* _Reading passage_:
-- Opening Marker --

In the end one both of the dumpees left with no more self esteem or knowledge than they slumped in with but I definitely felt worse about myself for watching.

In other news, don’t watch me on the Today Show Thursday because I got bumped and won’t be doing it until July 10th. Two more weeks before I get to meet my lastest blog crush Momomax. If you haven’t read her blog, read it. It’s good. Seriously. I mean not as good as Ex Wives Club but really, what could be?

Posted by Stefanie Wilder Taylor on June 27, 2007 4:05 amUncategorized14 comments  


  1. Anonymous said,

    The real story behind “Depths of Despair” & Woman Lost (see: http://medicinegirl4fun.spaces.live.com/)

    | June 27, 2007 @ 6:11 am

  2. Suburban Oblivion said,

    Ugh, sounds like brain cells lost you can never get back.

    Be sure to post about the show thing closer to the date, otherwise mommybrain will kick in and I know I’ll forget.

    | June 27, 2007 @ 10:59 am

  3. Shawn said,

    And you didn’t enjoy that??? What’s wrong with you?

    I find the weather channel these days more interesting than most of the television shows.

    | June 27, 2007 @ 12:10 pm

  4. Bittermama said,

    Was this description actually meant to send me running to my TiVo squealing with glee that I actually have something to look forward to watching this summer that doesn’t involve getting up to put in a DVD? No? Oops.

    | June 27, 2007 @ 12:22 pm

  5. momomax said,

    how sweet are you??

    *blink blink*

    my husband keeps teasing me, threatening to show up on our date. we might be headed out your way this year…crazy huh?

    aside from lost, I don’t know if I watch much on abc these days. have you seen flight of the conchords? I’ve been walking around talking with a new zealand accent for a week now.

    | June 27, 2007 @ 8:44 pm

  6. KTP said,

    Thanks for the warning. I won’t be turning on either of those. Have you seen the one on Fox Reality where the bachelor is a little person and that bachelorettes are a mix of little people and regular people? The bachelor eliminates the little ones in favor of the “hot” regular ones, first. Ugh.

    | June 28, 2007 @ 12:10 am

  7. Jane is Dating said,

    i agree – i watched the one show in which basically they made this woman look like an ass and then they gave her a laptop. I’m sorry but if you’re going to make me look like an ass in front of at least 10 people, i need more than that.

    | June 28, 2007 @ 1:13 am

  8. gmcountrymama said,

    I am so tired and now I am confused. I have not seen this show and I’ll be sure to avoid it. Have a great time in NY. Can’t wait to see the show.

    | June 28, 2007 @ 1:49 am

  9. Slackermommy said,

    I remember seeing the ads and thinking, “You’ve got to be kidding me.”

    | June 28, 2007 @ 12:52 pm

  10. Catwoman said,

    You’re a better woman than me. My brain wouldn’t even allow me to remember that train wreck was on.

    But when I saw the ads, I laughed so hard at Shar Jackson being in that show when she is still taking K-Fed’s side in his divorce with Britney. yeah, way to move on Shar! Now teach me something, you pathetic loser you!

    Is your retina forever damaged by this?

    | June 28, 2007 @ 4:38 pm

  11. Christine said,

    Bummer, I recorded the Today show today…I was looking forward to seeing you. Didn’t the producers consider my disappointment when making the decision to bump you? Honestly, some people can be so self-centered!

    Alright, I’ll schedule a recording for the 11th.

    | June 28, 2007 @ 8:16 pm

  12. Jane is Dating said,

    Stefanie I need to complain about something- I went to Barnes and Noble today specifically to buy YOUR book and guess what the bitch clerk told me?? THEY WERE ALL SOLD OUT and would expect an order to come in shortly. Bah! So now I wait…patiently. Not.

    | June 30, 2007 @ 2:16 am

  13. Bloggeroo said,

    I saw the ex-wives club too, and all I can say is…WOW. If Marla Maples is now considered a relationship expert, Ann Coulter should be giving parenting advice.

    | July 1, 2007 @ 2:50 am

  14. Mom101 said,

    I got through the first half hour or so of the first episode before I decided that I’m already short of brain cells these days. I don’t need help.

-- Closing Marker --

* _What this task involves_:
Copy verbatim the section of the blog post above that starts with "how sweet are" and goes on through "a week now.".

* _Records supplied_:

-- Opening Marker --

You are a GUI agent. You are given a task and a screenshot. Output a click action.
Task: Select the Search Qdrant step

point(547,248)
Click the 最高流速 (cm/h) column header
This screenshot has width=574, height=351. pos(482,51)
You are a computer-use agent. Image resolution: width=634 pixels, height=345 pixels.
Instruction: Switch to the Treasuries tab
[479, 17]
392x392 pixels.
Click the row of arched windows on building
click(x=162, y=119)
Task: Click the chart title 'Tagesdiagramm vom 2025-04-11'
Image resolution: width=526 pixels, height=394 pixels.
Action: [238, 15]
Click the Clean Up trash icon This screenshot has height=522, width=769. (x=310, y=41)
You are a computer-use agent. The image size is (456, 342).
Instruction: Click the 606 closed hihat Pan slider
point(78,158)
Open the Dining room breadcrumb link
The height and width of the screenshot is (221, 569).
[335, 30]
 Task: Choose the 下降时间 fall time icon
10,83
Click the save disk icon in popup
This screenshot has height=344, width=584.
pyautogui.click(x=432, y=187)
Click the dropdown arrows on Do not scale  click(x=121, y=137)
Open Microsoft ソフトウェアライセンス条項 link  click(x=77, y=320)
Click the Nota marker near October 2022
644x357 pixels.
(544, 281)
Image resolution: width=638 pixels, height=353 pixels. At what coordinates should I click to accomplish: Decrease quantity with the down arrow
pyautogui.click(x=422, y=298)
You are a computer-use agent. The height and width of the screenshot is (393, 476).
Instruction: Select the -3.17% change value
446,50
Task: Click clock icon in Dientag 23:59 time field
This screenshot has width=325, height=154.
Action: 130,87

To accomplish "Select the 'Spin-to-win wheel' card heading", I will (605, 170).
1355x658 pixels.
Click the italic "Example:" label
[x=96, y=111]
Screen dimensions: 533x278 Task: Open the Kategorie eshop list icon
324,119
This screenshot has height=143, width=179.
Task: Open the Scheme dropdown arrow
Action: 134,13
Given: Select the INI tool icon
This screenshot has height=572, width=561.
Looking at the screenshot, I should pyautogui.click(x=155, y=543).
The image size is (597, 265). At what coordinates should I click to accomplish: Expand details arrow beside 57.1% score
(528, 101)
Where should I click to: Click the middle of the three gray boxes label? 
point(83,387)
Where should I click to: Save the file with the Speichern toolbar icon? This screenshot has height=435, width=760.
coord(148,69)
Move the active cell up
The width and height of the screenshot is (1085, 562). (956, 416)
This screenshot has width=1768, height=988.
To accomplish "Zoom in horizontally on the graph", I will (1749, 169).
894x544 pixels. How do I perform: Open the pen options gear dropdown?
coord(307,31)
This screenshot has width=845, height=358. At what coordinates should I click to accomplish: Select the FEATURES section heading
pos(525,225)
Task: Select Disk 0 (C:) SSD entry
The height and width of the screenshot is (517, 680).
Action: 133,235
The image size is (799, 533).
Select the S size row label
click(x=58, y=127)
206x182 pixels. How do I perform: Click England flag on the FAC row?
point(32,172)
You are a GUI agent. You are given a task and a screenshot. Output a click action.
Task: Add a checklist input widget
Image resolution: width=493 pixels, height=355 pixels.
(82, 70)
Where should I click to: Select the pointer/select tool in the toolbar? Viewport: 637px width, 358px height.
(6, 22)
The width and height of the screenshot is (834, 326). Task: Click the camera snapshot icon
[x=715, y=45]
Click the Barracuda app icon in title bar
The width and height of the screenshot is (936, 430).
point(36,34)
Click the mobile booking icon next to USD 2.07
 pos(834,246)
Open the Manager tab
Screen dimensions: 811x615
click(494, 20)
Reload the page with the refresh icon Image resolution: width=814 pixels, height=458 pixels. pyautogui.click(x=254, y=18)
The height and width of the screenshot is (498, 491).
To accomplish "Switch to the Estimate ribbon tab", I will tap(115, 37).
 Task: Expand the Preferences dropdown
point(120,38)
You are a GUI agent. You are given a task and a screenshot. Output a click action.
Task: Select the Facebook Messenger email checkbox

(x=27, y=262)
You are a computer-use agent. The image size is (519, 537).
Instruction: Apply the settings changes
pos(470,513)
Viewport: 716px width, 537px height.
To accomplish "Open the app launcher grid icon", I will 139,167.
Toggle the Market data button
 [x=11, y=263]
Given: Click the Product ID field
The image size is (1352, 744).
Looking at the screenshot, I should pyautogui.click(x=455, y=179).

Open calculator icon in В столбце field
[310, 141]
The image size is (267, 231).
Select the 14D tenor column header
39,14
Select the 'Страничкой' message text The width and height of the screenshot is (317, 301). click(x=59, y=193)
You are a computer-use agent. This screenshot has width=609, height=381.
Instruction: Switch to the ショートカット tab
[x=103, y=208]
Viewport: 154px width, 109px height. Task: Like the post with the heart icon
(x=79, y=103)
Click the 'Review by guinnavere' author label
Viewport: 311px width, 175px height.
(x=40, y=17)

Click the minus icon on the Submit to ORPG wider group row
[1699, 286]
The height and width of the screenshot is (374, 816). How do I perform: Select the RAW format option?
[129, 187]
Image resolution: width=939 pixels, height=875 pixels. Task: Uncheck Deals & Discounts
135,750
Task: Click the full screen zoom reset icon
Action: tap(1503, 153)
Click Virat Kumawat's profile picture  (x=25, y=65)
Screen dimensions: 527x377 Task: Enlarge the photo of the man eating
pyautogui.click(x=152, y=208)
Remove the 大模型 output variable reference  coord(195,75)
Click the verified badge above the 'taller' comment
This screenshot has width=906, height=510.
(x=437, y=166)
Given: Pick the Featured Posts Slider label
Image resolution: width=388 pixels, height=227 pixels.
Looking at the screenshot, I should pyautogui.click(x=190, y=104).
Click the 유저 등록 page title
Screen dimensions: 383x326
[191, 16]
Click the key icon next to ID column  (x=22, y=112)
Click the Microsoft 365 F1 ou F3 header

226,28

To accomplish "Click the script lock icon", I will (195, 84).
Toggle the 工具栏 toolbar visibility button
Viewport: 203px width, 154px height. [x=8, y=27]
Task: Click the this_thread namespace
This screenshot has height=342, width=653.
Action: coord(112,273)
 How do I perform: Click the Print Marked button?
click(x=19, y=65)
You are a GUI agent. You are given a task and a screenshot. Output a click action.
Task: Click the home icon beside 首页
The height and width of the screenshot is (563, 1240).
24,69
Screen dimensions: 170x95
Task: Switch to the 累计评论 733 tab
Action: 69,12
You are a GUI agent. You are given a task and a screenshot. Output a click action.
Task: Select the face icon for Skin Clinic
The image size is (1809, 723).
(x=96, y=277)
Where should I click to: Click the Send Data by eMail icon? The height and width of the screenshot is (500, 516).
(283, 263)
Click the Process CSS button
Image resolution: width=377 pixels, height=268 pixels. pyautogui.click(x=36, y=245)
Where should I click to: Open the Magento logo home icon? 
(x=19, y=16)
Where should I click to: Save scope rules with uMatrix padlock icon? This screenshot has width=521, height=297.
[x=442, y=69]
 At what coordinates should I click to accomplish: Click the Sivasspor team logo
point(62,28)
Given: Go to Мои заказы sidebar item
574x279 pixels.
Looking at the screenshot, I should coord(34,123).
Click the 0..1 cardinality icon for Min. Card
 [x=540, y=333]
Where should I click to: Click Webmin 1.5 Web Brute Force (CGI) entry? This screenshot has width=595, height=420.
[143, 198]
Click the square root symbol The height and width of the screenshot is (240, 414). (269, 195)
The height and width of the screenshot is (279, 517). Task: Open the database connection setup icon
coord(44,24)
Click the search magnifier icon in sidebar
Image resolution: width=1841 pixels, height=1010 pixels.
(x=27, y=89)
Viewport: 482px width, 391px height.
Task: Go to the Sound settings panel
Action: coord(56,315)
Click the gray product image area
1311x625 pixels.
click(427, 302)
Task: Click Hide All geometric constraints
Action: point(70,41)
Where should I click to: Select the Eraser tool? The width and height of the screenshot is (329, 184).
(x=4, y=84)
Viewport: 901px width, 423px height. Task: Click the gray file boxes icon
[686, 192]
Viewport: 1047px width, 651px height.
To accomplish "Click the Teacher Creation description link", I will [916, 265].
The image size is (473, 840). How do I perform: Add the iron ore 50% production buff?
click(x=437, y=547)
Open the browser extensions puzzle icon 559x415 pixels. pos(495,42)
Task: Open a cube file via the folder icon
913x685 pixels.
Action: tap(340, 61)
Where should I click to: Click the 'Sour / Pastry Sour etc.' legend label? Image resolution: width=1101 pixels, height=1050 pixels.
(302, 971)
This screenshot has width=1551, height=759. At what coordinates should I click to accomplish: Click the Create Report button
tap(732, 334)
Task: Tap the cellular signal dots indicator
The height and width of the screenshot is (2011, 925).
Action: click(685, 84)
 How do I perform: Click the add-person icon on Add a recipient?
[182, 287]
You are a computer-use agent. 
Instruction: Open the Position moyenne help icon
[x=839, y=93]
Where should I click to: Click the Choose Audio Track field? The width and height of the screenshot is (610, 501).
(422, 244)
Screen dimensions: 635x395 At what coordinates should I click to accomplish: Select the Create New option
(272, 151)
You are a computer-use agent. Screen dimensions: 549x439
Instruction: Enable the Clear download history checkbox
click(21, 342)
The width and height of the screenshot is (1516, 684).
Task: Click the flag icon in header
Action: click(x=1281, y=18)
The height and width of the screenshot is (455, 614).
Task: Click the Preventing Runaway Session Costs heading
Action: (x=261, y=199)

-- Closing Marker --

* _Exercise result_:
how sweet are you??

    *blink blink*

    my husband keeps teasing me, threatening to show up on our date. we might be headed out your way this year…crazy huh?

    aside from lost, I don’t know if I watch much on abc these days. have you seen flight of the conchords? I’ve been walking around talking with a new zealand accent for a week now.